● WHAT YOU HAVE TO DO:
Scan the material for the word "table", and copy each line where it shows up.

● RECORD EXTRACTS:
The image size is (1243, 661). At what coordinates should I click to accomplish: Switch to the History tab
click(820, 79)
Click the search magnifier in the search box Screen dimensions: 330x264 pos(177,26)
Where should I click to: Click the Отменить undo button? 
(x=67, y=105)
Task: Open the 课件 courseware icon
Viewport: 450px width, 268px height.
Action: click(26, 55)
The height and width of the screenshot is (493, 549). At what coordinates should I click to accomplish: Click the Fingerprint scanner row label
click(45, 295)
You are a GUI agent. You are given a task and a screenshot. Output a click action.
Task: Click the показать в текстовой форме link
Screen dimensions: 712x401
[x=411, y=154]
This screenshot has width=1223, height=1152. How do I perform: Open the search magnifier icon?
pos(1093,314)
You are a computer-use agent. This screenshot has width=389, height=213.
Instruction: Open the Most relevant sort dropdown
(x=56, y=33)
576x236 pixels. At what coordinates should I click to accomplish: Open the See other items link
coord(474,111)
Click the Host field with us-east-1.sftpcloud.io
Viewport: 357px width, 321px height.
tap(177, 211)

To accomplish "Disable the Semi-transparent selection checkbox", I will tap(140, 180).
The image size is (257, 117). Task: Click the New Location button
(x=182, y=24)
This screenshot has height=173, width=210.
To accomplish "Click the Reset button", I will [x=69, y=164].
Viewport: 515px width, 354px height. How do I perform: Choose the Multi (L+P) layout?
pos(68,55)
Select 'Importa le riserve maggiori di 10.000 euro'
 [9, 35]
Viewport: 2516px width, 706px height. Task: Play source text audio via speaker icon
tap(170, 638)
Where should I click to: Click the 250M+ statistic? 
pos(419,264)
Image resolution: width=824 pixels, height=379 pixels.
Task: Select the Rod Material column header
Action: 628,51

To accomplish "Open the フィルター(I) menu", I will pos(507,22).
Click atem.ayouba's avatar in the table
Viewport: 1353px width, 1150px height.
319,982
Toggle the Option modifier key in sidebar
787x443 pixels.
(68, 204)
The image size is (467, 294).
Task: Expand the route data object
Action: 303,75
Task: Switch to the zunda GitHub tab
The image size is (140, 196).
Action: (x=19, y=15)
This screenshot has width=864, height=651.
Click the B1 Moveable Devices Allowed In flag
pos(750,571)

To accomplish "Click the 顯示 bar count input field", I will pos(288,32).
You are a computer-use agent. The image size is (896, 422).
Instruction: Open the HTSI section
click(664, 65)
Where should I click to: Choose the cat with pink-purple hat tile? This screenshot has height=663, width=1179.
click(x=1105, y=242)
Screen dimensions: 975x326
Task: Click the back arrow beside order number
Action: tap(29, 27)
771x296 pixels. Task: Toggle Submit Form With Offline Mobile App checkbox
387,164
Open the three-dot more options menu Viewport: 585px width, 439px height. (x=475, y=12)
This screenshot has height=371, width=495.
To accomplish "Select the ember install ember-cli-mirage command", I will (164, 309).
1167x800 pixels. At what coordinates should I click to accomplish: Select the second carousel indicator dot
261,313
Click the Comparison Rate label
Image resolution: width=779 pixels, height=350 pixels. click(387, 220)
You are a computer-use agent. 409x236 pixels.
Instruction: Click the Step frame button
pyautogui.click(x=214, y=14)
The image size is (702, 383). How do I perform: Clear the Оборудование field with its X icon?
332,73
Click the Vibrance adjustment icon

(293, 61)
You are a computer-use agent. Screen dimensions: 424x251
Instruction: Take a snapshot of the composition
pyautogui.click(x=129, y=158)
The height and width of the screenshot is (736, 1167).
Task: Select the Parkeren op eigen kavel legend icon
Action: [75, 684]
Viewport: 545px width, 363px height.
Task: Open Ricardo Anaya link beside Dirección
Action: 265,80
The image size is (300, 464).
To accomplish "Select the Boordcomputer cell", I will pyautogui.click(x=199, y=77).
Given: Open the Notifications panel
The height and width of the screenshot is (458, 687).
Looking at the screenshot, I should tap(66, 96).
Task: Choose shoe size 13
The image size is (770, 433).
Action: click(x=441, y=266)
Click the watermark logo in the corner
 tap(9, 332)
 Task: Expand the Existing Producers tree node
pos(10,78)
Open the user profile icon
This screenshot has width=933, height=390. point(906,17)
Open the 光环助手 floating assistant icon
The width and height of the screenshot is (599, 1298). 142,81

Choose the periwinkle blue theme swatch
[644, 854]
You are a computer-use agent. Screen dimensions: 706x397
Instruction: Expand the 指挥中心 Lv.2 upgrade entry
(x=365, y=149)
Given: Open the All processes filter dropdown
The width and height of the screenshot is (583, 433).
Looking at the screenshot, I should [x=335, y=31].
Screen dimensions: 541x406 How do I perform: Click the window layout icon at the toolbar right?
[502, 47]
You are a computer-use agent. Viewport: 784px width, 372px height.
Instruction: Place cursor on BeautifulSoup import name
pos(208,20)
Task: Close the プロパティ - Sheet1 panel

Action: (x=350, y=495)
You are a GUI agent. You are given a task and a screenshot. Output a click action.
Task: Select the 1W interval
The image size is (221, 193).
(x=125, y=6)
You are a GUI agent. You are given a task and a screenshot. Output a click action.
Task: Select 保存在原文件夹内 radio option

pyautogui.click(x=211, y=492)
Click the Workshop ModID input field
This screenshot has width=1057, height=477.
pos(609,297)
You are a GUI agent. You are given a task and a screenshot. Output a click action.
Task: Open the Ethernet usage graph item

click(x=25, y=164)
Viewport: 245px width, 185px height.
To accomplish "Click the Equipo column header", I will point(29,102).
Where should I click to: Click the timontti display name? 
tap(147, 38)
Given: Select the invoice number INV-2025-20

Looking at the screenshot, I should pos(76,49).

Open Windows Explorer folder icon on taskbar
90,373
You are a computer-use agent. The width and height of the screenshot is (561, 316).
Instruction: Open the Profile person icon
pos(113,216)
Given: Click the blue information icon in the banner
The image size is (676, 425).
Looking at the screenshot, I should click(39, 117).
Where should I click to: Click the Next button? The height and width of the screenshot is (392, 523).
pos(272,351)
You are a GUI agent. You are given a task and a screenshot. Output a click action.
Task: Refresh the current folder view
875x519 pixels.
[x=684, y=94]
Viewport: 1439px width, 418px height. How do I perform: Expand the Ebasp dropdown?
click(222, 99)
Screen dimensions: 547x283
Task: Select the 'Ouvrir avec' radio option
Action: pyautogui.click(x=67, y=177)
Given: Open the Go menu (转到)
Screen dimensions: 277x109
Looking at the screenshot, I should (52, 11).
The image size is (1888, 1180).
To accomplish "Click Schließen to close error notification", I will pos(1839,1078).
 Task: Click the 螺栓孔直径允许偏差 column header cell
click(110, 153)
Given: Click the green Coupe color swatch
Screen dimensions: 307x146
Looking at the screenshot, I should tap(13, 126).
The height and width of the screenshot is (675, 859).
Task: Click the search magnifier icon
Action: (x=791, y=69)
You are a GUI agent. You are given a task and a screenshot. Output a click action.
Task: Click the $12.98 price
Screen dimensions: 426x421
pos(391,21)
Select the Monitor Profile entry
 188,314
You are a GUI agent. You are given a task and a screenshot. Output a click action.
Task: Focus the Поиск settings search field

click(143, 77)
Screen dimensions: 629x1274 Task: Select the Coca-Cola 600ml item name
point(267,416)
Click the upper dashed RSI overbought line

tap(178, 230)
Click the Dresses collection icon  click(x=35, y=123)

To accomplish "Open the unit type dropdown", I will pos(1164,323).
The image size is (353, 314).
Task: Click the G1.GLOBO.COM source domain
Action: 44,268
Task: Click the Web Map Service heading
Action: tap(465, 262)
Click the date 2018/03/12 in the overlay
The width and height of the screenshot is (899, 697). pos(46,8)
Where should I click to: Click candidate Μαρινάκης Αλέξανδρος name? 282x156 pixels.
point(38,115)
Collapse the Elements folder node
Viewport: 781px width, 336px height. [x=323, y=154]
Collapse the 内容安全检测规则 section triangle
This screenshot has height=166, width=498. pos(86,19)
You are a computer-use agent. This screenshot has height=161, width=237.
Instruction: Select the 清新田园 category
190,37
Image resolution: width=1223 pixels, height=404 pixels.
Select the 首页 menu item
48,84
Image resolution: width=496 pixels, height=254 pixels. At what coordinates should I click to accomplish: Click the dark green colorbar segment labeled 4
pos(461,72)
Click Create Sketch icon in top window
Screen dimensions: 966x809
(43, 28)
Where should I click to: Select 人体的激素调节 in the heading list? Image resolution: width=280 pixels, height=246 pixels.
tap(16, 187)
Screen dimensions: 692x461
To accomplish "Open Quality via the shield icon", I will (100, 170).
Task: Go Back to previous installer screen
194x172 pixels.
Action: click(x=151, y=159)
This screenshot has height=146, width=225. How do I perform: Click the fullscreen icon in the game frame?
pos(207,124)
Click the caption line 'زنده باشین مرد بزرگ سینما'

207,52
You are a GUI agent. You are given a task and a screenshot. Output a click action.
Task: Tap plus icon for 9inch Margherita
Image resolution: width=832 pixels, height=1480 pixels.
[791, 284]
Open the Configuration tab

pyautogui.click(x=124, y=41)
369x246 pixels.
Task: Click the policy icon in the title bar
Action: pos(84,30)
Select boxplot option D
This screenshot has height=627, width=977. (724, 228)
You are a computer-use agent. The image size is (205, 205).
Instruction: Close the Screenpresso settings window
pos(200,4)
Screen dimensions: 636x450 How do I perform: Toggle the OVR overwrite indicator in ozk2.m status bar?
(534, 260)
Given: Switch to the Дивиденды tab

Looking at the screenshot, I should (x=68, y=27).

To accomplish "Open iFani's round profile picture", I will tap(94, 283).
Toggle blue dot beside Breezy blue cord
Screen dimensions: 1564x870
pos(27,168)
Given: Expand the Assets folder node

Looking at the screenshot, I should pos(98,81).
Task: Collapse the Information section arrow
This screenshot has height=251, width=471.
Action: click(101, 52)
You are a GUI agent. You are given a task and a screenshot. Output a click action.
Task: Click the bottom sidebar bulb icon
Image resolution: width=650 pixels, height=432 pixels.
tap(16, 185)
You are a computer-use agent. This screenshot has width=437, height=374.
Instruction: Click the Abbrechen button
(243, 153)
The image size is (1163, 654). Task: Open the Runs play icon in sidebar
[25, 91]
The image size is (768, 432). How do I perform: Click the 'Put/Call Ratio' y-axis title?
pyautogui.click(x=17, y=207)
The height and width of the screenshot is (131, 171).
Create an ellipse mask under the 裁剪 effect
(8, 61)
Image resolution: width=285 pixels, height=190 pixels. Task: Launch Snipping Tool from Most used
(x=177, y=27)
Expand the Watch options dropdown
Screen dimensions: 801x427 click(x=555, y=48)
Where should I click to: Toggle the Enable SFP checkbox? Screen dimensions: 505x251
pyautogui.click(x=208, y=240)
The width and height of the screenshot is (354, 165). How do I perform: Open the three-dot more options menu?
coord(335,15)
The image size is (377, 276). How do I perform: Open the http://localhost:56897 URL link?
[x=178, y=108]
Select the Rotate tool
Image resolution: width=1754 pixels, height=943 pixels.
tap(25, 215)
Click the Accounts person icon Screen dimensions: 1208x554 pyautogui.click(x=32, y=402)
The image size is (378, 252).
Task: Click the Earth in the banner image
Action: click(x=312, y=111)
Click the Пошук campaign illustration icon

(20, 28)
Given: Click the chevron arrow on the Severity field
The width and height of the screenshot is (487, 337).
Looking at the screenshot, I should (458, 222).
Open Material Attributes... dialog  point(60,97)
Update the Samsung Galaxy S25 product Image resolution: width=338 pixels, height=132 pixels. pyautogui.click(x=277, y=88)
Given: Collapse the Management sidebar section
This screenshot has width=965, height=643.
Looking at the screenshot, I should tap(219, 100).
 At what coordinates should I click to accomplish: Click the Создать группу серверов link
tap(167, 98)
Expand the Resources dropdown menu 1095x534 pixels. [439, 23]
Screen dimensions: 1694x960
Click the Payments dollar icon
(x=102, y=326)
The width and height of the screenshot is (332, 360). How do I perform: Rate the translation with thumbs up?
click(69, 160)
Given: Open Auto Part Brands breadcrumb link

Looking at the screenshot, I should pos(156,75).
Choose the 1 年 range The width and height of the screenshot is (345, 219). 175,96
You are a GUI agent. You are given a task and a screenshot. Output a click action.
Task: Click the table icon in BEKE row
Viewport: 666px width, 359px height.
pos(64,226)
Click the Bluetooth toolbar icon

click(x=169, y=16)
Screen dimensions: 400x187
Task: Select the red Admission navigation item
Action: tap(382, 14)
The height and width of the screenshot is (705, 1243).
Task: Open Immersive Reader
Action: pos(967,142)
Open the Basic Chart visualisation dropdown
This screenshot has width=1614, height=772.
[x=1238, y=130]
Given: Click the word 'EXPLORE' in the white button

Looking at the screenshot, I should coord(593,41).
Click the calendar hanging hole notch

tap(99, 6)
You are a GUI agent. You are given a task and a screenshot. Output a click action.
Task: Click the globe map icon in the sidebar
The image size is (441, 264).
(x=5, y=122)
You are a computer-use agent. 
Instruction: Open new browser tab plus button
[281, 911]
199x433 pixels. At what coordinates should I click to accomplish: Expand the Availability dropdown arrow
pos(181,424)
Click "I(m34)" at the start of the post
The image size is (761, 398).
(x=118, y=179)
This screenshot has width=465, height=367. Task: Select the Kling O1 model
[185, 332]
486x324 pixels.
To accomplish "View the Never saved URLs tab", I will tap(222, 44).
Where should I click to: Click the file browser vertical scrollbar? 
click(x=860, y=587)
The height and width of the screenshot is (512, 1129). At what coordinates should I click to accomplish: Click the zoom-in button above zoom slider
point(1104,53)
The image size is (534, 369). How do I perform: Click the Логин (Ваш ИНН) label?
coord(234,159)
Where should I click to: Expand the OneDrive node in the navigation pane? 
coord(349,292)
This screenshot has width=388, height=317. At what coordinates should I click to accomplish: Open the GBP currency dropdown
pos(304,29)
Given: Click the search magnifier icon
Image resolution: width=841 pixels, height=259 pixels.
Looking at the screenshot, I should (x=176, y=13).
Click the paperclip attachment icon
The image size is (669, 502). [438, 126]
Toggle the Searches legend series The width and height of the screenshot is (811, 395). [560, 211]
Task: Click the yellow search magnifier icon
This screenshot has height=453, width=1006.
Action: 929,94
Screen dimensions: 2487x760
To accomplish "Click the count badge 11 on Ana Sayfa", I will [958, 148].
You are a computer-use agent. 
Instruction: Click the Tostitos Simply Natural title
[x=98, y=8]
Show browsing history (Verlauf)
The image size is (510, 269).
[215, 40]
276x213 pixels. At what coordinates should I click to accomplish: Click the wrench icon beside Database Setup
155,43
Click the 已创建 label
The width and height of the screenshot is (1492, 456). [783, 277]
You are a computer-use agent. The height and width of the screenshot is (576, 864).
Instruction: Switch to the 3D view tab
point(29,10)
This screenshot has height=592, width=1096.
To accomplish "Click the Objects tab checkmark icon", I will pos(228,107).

● TASK ANSWER:
Click atem.ayouba's avatar in the table
Task: Click the table icon in BEKE row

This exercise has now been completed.